In LanguaL, in Facet B, the Broccoli organism is just called “broccoli”, in FoodOn we have added the words “… plant (food source)” to the label. This was intended to ontologically distinguish references to the whole organism from references to broccoli food product variants that are being added to FoodOn. However, we will probably drop the “food source” label component shortly as we want to allow references to these organisms without implication of a food role in order to support One – Health epidemiological modelling.

Other agency food product schemes don’t necessarily follow ontological rules, and have different areas of interest. Our aim over the next years is to cross reference their categories to the new “foodon food product” branch, which is where we focus on adding new food terms. In this way we aim to enable mapping of agency food database contents. The other agency product branches will remain untouched into the future (except as their agencies update them), and exist primarily for cross-referencing from within FoodOn; they are provided with a FoodOn ontology URI to facilitate this.

​​​​LanguaL identifiers in FoodOn.

Every LanguaL id is in FoodOn – as a dbXref annotation. (A number of LanguaL terms show as deprecated terms in FoodOn, but are still available to reference.) As well, due to the way the initial import script was written, to a large extent LanguaL Facet B ids can be found mapped directly FoodOn ids: e.g. LanguaL Broccoli, code B1443 has a URL:

http://www.langual.org/langual_thesaurus.asp?srcid=9380&termid=B1443

which can be seen in last digits of the FoodOn URI:

http://purl.obolibrary.org/obo/FOODON_03411443

In other words, add facet B id 1443 to FOODON_0341 base code for Facet B to get above link.
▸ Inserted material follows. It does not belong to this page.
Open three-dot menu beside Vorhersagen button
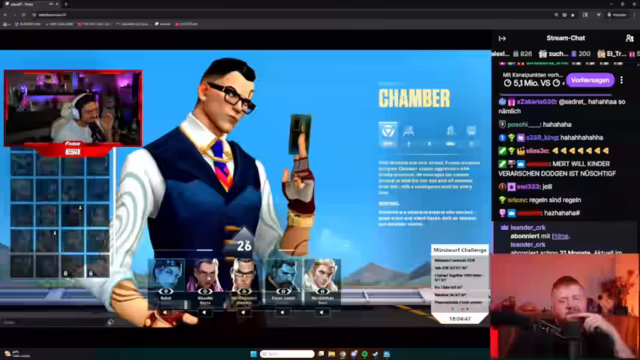This screenshot has height=360, width=640. coord(622,80)
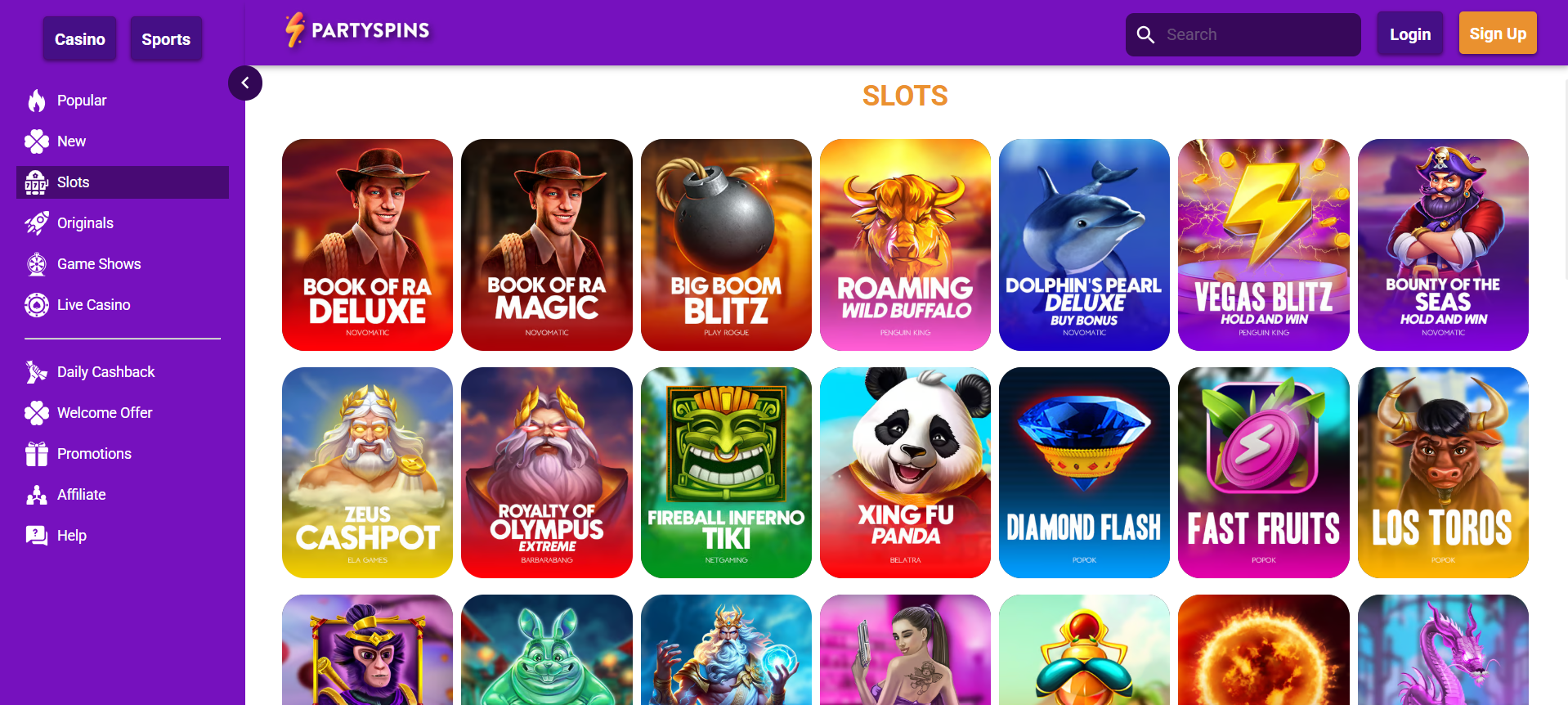Switch to the Sports tab
The height and width of the screenshot is (705, 1568).
point(166,38)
This same example works for a number of other facets – but don’t rely on this into the future as it was just done during initial conversion; (we do have a synchronization script that can pull in future LanguaL versions though). New “food source” terms are being added to FoodOn that have no LanguaL equivalents, so the scheme above may only be suitable for mapping legacy LanguaL databases to FoodOn.

FoodOn and LanguaL differences

FoodOn does diverge from LanguaL on a number of fronts, partly because of some different capabilities OWL has.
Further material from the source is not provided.